Par Akram Belkaïd, journaliste

Depuis la nuit des temps, l’Homme a été obligé de quitter sa terre pour un ailleurs censé être meilleur, du moins plus hospitalier. L’Histoire de l’humanité n’est ainsi qu’une longue série de migrations, de peuples en mouvements, parfois contre leur gré, et de terres âprement disputées entre anciens habitants et nouveaux arrivants. Les temps modernes n’échappent à cette réalité. Mais, dans un contexte de mondialisation triomphante, où un container emplis de produits électroniques ou de crevettes surgelées peut faire le tour de la planète en quelques jours, l’être humain se voit limité dans ses mouvements. Passeports biométriques, visas de différentes catégories et durées, frontières renforcées, postes de douane : les obstacles sont nombreux même s’ils sont loin d’être les mêmes pour tout le monde.

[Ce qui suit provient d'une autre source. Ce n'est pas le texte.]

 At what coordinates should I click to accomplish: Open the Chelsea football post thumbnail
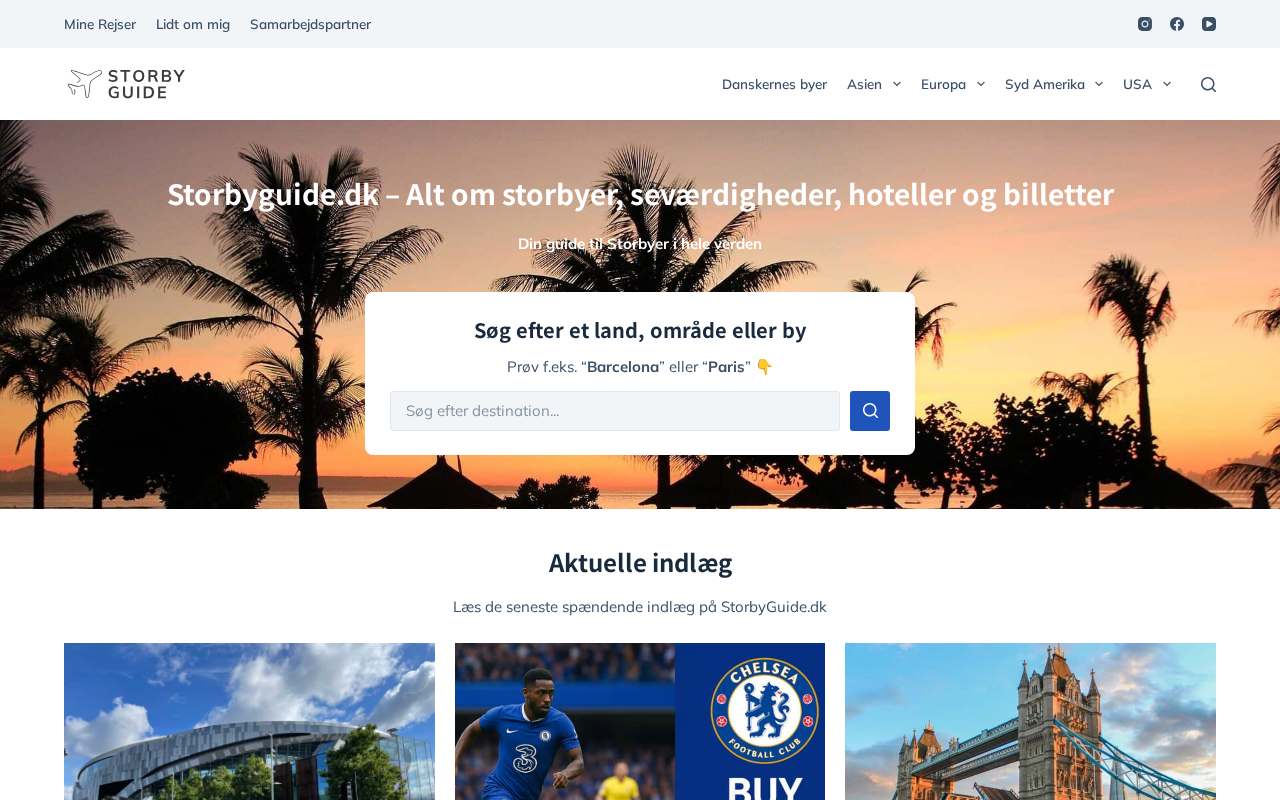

Ainsi, les peuples du nord ne se rendent même pas compte de leur chance et du bonheur qui leur est offert. Excepté certaines zones de guerre (et encore, un tourisme spécifique d’apparition récente offre de les y conduire), ils peuvent visiter les quatre coins de la planète, voire y séjourner. Telle n’est pas la réalité que vivent nombre de peuples du Sud. Pour eux, la libre-circulation est un mirage. C’est par exemple le cas des populations du Maghreb pour qui l’accès à l’Europe relève de l’impossible, exception faite d’une minorité qui peut obtenir des visas ou qui possède la double-nationalité.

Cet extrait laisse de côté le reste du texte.